● Problem:
Can you give all the records again without altering a single character?

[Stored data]
--*--

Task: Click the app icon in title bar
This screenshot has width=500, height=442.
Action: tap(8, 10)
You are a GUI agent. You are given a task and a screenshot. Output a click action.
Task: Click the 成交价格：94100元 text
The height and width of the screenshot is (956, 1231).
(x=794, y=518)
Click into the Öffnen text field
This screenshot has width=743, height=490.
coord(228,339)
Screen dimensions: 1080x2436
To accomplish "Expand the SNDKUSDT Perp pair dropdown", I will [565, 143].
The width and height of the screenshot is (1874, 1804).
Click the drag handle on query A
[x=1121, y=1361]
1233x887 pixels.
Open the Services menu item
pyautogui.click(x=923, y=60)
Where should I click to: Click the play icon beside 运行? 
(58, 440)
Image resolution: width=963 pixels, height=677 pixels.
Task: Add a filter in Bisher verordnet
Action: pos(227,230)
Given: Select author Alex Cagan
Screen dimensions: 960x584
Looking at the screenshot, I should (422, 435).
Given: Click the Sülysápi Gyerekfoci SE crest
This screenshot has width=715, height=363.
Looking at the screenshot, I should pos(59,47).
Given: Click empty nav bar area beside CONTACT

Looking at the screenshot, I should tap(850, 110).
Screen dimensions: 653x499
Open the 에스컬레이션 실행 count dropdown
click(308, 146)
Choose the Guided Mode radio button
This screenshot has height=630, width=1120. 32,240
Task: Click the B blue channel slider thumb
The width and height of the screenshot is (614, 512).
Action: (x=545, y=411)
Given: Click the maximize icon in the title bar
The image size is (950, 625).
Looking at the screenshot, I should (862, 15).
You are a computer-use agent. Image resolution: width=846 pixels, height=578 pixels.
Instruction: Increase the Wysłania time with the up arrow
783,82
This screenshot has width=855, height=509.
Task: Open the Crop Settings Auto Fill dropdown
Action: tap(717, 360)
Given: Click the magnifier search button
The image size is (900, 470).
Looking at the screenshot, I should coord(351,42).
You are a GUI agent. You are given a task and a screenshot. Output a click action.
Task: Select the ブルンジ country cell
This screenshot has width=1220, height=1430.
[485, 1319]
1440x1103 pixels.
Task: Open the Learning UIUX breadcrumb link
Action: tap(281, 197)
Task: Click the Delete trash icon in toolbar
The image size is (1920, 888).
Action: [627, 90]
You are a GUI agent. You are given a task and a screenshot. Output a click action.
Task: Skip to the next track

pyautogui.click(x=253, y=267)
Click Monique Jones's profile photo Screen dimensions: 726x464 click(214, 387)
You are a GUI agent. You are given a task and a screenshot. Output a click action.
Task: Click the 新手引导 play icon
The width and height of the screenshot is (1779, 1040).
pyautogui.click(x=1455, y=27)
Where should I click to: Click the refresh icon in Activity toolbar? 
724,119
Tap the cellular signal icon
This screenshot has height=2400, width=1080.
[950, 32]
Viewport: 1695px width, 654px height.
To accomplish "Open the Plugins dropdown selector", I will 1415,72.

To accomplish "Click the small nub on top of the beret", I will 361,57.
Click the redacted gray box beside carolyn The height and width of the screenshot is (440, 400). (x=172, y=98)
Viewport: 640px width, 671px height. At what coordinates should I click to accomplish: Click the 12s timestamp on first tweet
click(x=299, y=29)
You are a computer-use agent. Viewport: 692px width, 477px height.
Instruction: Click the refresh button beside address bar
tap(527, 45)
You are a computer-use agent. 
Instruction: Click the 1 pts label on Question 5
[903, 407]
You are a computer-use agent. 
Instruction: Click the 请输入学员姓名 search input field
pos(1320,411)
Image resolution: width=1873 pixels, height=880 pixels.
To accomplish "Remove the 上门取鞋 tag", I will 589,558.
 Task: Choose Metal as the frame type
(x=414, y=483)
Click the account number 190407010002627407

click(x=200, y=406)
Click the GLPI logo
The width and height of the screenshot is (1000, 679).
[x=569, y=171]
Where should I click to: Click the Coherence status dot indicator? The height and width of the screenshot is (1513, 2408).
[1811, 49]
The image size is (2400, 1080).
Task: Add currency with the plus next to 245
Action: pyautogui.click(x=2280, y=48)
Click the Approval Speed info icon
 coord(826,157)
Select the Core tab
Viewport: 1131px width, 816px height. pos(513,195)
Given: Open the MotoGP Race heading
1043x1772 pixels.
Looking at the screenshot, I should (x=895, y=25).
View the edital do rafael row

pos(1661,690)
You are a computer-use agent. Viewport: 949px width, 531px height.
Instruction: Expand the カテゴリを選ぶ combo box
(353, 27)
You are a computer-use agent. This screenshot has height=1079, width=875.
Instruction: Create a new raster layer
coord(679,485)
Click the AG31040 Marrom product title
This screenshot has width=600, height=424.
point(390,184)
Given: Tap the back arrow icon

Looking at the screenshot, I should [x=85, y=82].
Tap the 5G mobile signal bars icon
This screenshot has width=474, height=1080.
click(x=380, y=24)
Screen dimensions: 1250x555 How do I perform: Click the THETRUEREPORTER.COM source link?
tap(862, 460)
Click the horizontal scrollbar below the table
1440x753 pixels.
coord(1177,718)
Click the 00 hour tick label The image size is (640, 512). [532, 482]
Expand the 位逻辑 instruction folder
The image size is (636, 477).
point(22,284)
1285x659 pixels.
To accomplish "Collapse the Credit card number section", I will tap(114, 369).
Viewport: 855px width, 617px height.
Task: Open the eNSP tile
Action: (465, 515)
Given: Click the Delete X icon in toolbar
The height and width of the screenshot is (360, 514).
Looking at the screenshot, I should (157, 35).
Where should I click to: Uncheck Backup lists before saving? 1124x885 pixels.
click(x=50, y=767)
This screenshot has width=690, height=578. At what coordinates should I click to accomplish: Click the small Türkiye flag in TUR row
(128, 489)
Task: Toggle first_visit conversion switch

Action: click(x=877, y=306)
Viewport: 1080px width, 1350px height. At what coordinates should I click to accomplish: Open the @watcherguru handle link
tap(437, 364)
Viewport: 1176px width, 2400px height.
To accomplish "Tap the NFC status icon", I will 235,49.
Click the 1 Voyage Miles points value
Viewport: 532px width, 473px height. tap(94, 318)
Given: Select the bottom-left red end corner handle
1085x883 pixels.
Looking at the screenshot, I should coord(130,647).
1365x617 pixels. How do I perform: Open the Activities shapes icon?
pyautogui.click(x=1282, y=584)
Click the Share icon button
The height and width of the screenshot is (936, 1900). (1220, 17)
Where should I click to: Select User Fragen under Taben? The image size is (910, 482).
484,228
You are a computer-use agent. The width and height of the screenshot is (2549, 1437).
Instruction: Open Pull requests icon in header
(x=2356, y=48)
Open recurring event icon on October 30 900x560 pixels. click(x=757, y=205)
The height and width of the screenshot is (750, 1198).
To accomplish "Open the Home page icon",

--*--

● Expected answer:
Task: Click the app icon in title bar
This screenshot has width=500, height=442.
Action: tap(8, 10)
You are a GUI agent. You are given a task and a screenshot. Output a click action.
Task: Click the 成交价格：94100元 text
The height and width of the screenshot is (956, 1231).
(x=794, y=518)
Click into the Öffnen text field
This screenshot has width=743, height=490.
coord(228,339)
Screen dimensions: 1080x2436
To accomplish "Expand the SNDKUSDT Perp pair dropdown", I will [565, 143].
The width and height of the screenshot is (1874, 1804).
Click the drag handle on query A
[x=1121, y=1361]
1233x887 pixels.
Open the Services menu item
pyautogui.click(x=923, y=60)
Where should I click to: Click the play icon beside 运行? 
(58, 440)
Image resolution: width=963 pixels, height=677 pixels.
Task: Add a filter in Bisher verordnet
Action: pos(227,230)
Given: Select author Alex Cagan
Screen dimensions: 960x584
Looking at the screenshot, I should (422, 435).
Given: Click the Sülysápi Gyerekfoci SE crest
This screenshot has width=715, height=363.
Looking at the screenshot, I should pos(59,47).
Given: Click empty nav bar area beside CONTACT

Looking at the screenshot, I should tap(850, 110).
Screen dimensions: 653x499
Open the 에스컬레이션 실행 count dropdown
click(308, 146)
Choose the Guided Mode radio button
This screenshot has height=630, width=1120. 32,240
Task: Click the B blue channel slider thumb
The width and height of the screenshot is (614, 512).
Action: (x=545, y=411)
Given: Click the maximize icon in the title bar
The image size is (950, 625).
Looking at the screenshot, I should (862, 15).
You are a computer-use agent. Image resolution: width=846 pixels, height=578 pixels.
Instruction: Increase the Wysłania time with the up arrow
783,82
This screenshot has width=855, height=509.
Task: Open the Crop Settings Auto Fill dropdown
Action: tap(717, 360)
Given: Click the magnifier search button
The image size is (900, 470).
Looking at the screenshot, I should coord(351,42).
You are a GUI agent. You are given a task and a screenshot. Output a click action.
Task: Select the ブルンジ country cell
This screenshot has width=1220, height=1430.
[485, 1319]
1440x1103 pixels.
Task: Open the Learning UIUX breadcrumb link
Action: tap(281, 197)
Task: Click the Delete trash icon in toolbar
The image size is (1920, 888).
Action: [627, 90]
You are a GUI agent. You are given a task and a screenshot. Output a click action.
Task: Skip to the next track

pyautogui.click(x=253, y=267)
Click Monique Jones's profile photo Screen dimensions: 726x464 click(214, 387)
You are a GUI agent. You are given a task and a screenshot. Output a click action.
Task: Click the 新手引导 play icon
The width and height of the screenshot is (1779, 1040).
pyautogui.click(x=1455, y=27)
Where should I click to: Click the refresh icon in Activity toolbar? 
724,119
Tap the cellular signal icon
This screenshot has height=2400, width=1080.
[950, 32]
Viewport: 1695px width, 654px height.
To accomplish "Open the Plugins dropdown selector", I will 1415,72.

To accomplish "Click the small nub on top of the beret", I will 361,57.
Click the redacted gray box beside carolyn The height and width of the screenshot is (440, 400). (x=172, y=98)
Viewport: 640px width, 671px height. At what coordinates should I click to accomplish: Click the 12s timestamp on first tweet
click(x=299, y=29)
You are a computer-use agent. Viewport: 692px width, 477px height.
Instruction: Click the refresh button beside address bar
tap(527, 45)
You are a computer-use agent. 
Instruction: Click the 1 pts label on Question 5
[903, 407]
You are a computer-use agent. 
Instruction: Click the 请输入学员姓名 search input field
pos(1320,411)
Image resolution: width=1873 pixels, height=880 pixels.
To accomplish "Remove the 上门取鞋 tag", I will 589,558.
 Task: Choose Metal as the frame type
(x=414, y=483)
Click the account number 190407010002627407

click(x=200, y=406)
Click the GLPI logo
The width and height of the screenshot is (1000, 679).
[x=569, y=171]
Where should I click to: Click the Coherence status dot indicator? The height and width of the screenshot is (1513, 2408).
[1811, 49]
The image size is (2400, 1080).
Task: Add currency with the plus next to 245
Action: pyautogui.click(x=2280, y=48)
Click the Approval Speed info icon
 coord(826,157)
Select the Core tab
Viewport: 1131px width, 816px height. pos(513,195)
Given: Open the MotoGP Race heading
1043x1772 pixels.
Looking at the screenshot, I should (x=895, y=25).
View the edital do rafael row

pos(1661,690)
You are a computer-use agent. Viewport: 949px width, 531px height.
Instruction: Expand the カテゴリを選ぶ combo box
(353, 27)
You are a computer-use agent. This screenshot has height=1079, width=875.
Instruction: Create a new raster layer
coord(679,485)
Click the AG31040 Marrom product title
This screenshot has width=600, height=424.
point(390,184)
Given: Tap the back arrow icon

Looking at the screenshot, I should [x=85, y=82].
Tap the 5G mobile signal bars icon
This screenshot has width=474, height=1080.
click(x=380, y=24)
Screen dimensions: 1250x555 How do I perform: Click the THETRUEREPORTER.COM source link?
tap(862, 460)
Click the horizontal scrollbar below the table
1440x753 pixels.
coord(1177,718)
Click the 00 hour tick label The image size is (640, 512). [532, 482]
Expand the 位逻辑 instruction folder
The image size is (636, 477).
point(22,284)
1285x659 pixels.
To accomplish "Collapse the Credit card number section", I will tap(114, 369).
Viewport: 855px width, 617px height.
Task: Open the eNSP tile
Action: (465, 515)
Given: Click the Delete X icon in toolbar
The height and width of the screenshot is (360, 514).
Looking at the screenshot, I should (157, 35).
Where should I click to: Uncheck Backup lists before saving? 1124x885 pixels.
click(x=50, y=767)
This screenshot has width=690, height=578. At what coordinates should I click to accomplish: Click the small Türkiye flag in TUR row
(128, 489)
Task: Toggle first_visit conversion switch

Action: click(x=877, y=306)
Viewport: 1080px width, 1350px height. At what coordinates should I click to accomplish: Open the @watcherguru handle link
tap(437, 364)
Viewport: 1176px width, 2400px height.
To accomplish "Tap the NFC status icon", I will 235,49.
Click the 1 Voyage Miles points value
Viewport: 532px width, 473px height. tap(94, 318)
Given: Select the bottom-left red end corner handle
1085x883 pixels.
Looking at the screenshot, I should coord(130,647).
1365x617 pixels. How do I perform: Open the Activities shapes icon?
pyautogui.click(x=1282, y=584)
Click the Share icon button
The height and width of the screenshot is (936, 1900). (1220, 17)
Where should I click to: Select User Fragen under Taben? The image size is (910, 482).
484,228
You are a computer-use agent. The width and height of the screenshot is (2549, 1437).
Instruction: Open Pull requests icon in header
(x=2356, y=48)
Open recurring event icon on October 30 900x560 pixels. click(x=757, y=205)
The height and width of the screenshot is (750, 1198).
To accomplish "Open the Home page icon",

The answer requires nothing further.